→ Exercise task 1: In the Typesense forum thread, reproduce the passage between "Combining Embedding Feature" and "an alpha build.", inclusive, swapping "Walter" for "Walt".
→ Exercise task 2: In the Typesense forum thread, what does Walter's team use Typesense to search?

#community-help

Combining Embedding Feature with Highlights and Large Documents

TLDR Walter had questions about Typesense's upcoming embedding feature, including highlights, embedding models, handling large documents, and its impact on cloud pricing. Jason provided answers and invited Walter to test an alpha build.

Powered by Struct AI
5
4mo
Solved
Join the chat
May 30, 2023 (4 months ago)
Walter
Photo of md5-b0a343a23053bb091cc198f636ad4103
Walter
11:18 PM
hey guys I am really looking forward to the embedding feature in the upcoming release. We are using typesense prolifically to search our research archive and chart library at portal.variantperception.com

1. Will it be possible to combine this with highlights? I know that's tricky but if anyone can figure it out it's you guys 😉
2. What are the options for embedding models? Is the embedding interface generic enough to use external tools like GCP apis? Or does it depend on what you guys ship with it?

→ Provided data:
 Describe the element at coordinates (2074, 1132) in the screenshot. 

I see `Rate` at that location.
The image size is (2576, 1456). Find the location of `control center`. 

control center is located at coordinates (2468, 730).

→ Exercise result 1:
Combining Embedding Feature with Highlights and Large Documents

TLDR Walt had questions about Typesense's upcoming embedding feature, including highlights, embedding models, handling large documents, and its impact on cloud pricing. Jason provided answers and invited Walt to test an alpha build.

→ Exercise result 2: Their research archive and chart library at portal.variantperception.com.